Passage shown:

Polio, a disease which also existed in ancient times, is incurable.  Even today, despite all our technological and medical advances, the illness cannot be cured.

It can, however, be prevented.

This clip, from "Unconditional Surrender" - a film about polio and its first preventive vaccine by Dr. Jonas Edward Salk and his colleagues - takes us behind the scenes in the 1950s when polio was quickly and consistently spreading among children throughout America. 

In 1952, for example, an outbreak of polio caused many people to be placed in iron lungs. This image, online via the National Museum of American History (courtesy Rancho Los Amigos Medical Center in Downey, California) depicts multiple iron-lung patients being cared-for by nurses that year.

Some individuals with polio had to live in iron lungs for decades (for the rest of their lives). That's because the polio virus significantly harmed their respiratory muscles, rendering them unable to breathe on their own.

On the 11th of July, in 1953, the Chicago Tribune – among other news organizations – reported the success of the first mass inoculation program in Montgomery, Alabama:

Montgomery, Ala., July 10 (AP) – Medical authorities today pronounced the first mass gamma globulin inoculation a success in reducing polio.

The serum was injected last week in more than 31,000 Montgomery children in efforts to halt a near epidemic. Two cases were reported here yesterday and another today, bringing the county’s total to 91.

Dr. D.G. Gill, state health officer, and Dr. A.H. Gragam, Montgomery county health officer, said in a statement:

“The mass immunization program of children 9 years old and under in Montgomery county – the first test in the United States – has proven to be effective in reducing the number and severity of polio cases.

“We believe that, in line with the results of experiments in Houston, Tex, Sioux City, Ia., and Provo, Utah, the next four weeks in Montgomery will show fewer cases, by possibly 80 per cent.”

The two health officials said the cases probably would be milder, with “fewer paralytic cases than would have been expected without the aid of gamma globulin in the children of 9 years of age and under.” (See Chicago Tribune, July 11, 1953, at page 27.)

Provided material:
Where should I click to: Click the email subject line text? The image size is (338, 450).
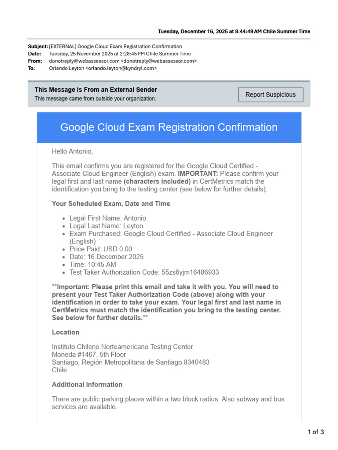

What to produce: Pick up the passage about polio after its last sentence and keep writing it.

Reply:
On the 26th of February, 1954, Dr. Salk and other health-care providers began the first mass-testing of the vaccine in Pittsburgh.  Children lined-up in the Commons Room of the Cathedral of Learning, at the University of Pittsburgh - the place where Dr. Salk and his team created the vaccine -  to be innoculated.

The following year - on the 12th of April, 1955 - Dr. Salk's vaccine was declared "safe and effective" for the prevention of polio.

The Salk vaccine consisted of one initial shot and two additional "boosters." 

This documentary also explains how the vaccine was processed and what occurred after the mass-testing proved the innoculations were 78% effective (even with just the first shot).

In the clip we meet Randy Kerr, the first child to get the innoculations after the vaccine trials were concluded. 

Salk's vaccine (which utlized inactivated poliovirus) was injected.  Dr. Albert Sabin's vaccine, which followed Salk's by a few years, used a low-grade form of active poliovirus which children could take by mouth.

Both vaccines are still used throughout the world to prevent children and adults from contracting the disease which can be both paralyzing and deadly. When the vaccine is not provided to children, however, the polio virus reemerges, then spreads.

A case-in-point occurred in Pakistan where the Taliban outlawed polio-vaccination programs for about two years.  Not only did Pakistani children become ill with polio, the virus—known as "wild type 1 poliovirus" (WPV1)—spread.  It reached Syria in 2013.

Dr. Salk, who was born on 28 October 1914, died on 23 June 1995.

See, also:

"Could You Patent the Sun?"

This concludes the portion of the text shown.